I just bought some of the Camp Nanos and they are like halkf of a normalk biners weight but the size of those scary old Faders biners. However they are rated to 22kn! And not bad rope radius either.
in the orange box, they don't define how much "extra caution" or how much steeper "steep terrain" is either. A qualitative scale?! Horrible! The Mountaineers Basic course taught me NEVER to use my own judgement!
Do you remember when you were a teenager and you were heading out on a date and your father took you aside for some fatherly advice "Son, don't do anything I wouldn't do".
That's what "normal caution" means.
Maybe this thread will go to 40 or 50 pages like the rc.n00b anchor thread.
It's not rocket science! Just put your gear on your harness. If it's Classic Crack you can fit everything on a harness but for most routes you will run out of gear loops so you put some draws on a gear sling. Or a "draw sling" in this case.

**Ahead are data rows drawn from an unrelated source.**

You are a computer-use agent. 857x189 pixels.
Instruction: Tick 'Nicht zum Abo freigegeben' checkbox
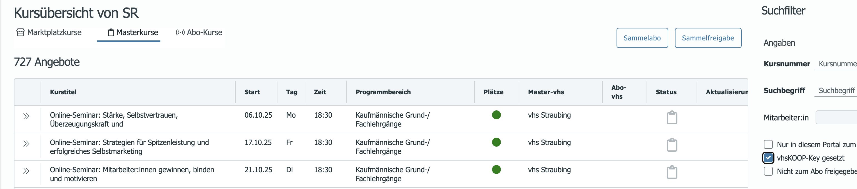tap(768, 171)
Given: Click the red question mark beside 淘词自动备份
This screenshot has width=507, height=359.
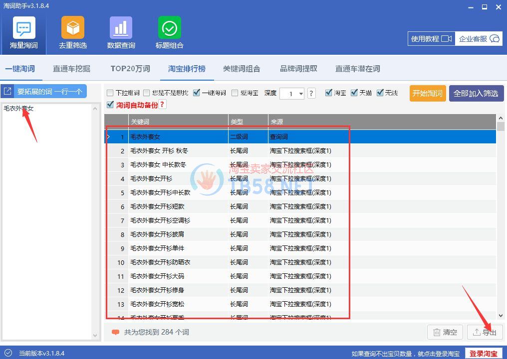Looking at the screenshot, I should pos(162,105).
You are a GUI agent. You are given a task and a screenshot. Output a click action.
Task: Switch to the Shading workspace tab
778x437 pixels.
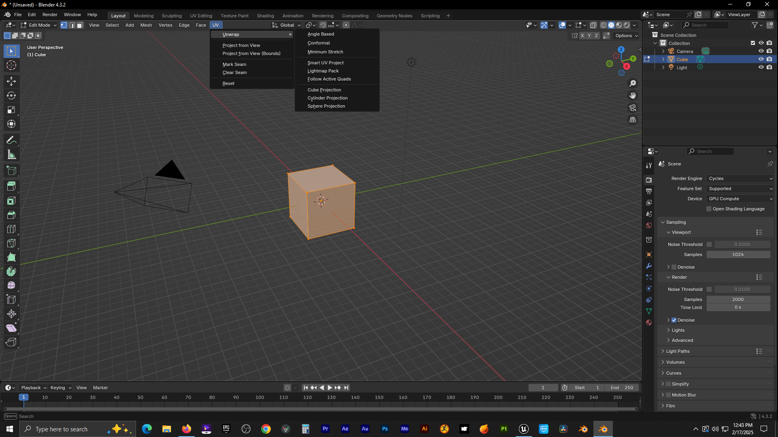click(265, 16)
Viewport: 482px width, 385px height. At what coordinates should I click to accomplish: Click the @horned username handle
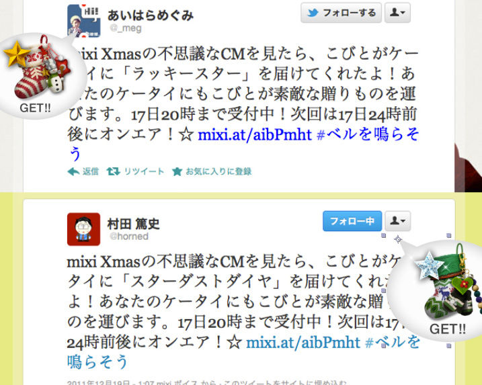129,237
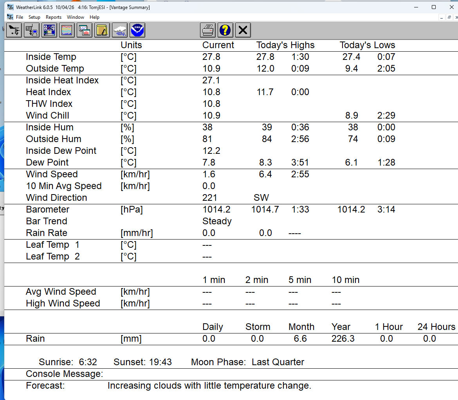Viewport: 458px width, 400px height.
Task: Close summary using toolbar X button
Action: [x=243, y=30]
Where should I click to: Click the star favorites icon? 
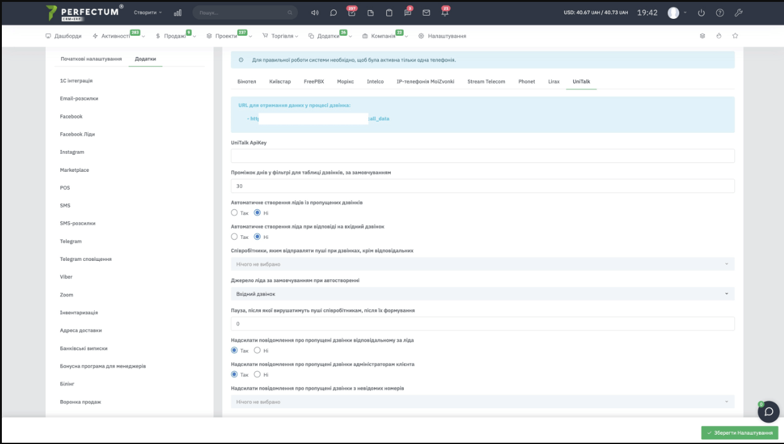[x=735, y=36]
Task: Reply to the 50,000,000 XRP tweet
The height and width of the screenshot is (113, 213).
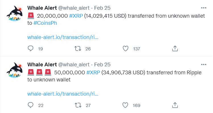Action: (x=30, y=105)
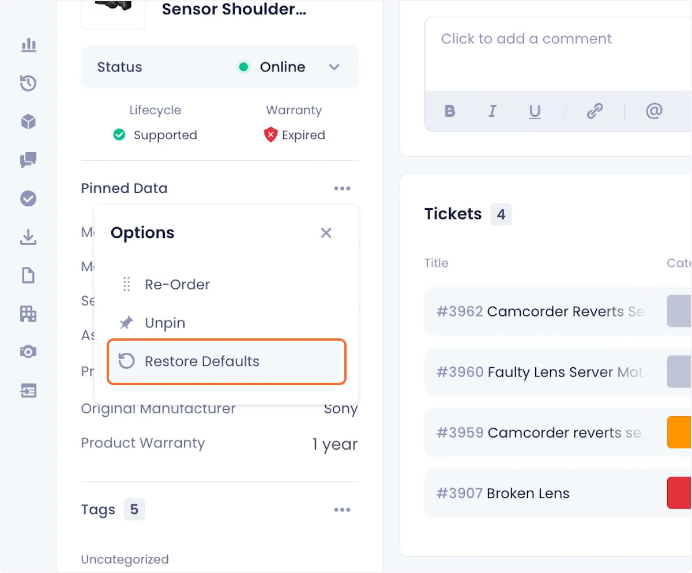
Task: Open the cube assets icon in sidebar
Action: (x=28, y=122)
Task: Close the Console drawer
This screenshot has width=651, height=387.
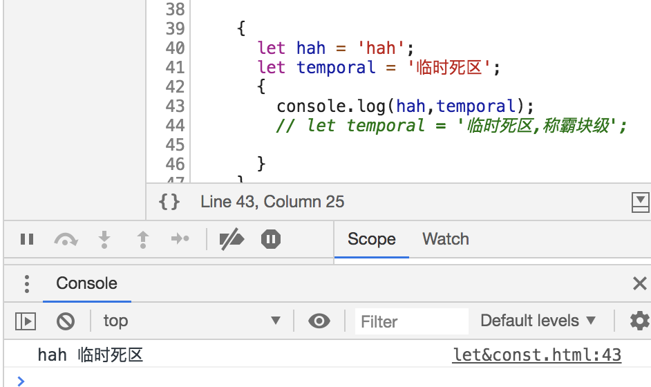Action: pos(640,283)
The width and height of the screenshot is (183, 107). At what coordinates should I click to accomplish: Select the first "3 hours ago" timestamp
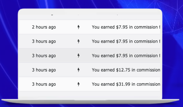[44, 42]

If you're paying attention you will know on which side to rack which gear. Like if you are going to climb Caboose you should put most of the gear you plan on placing on your left gear loops cause your right side will be leaning against of the wall most of the time.
Avalungs might work in Rocky Mountain fluffy puff but is there any documented evidence they haveever saved anyones life or even made a difference in survival rates on the Coast?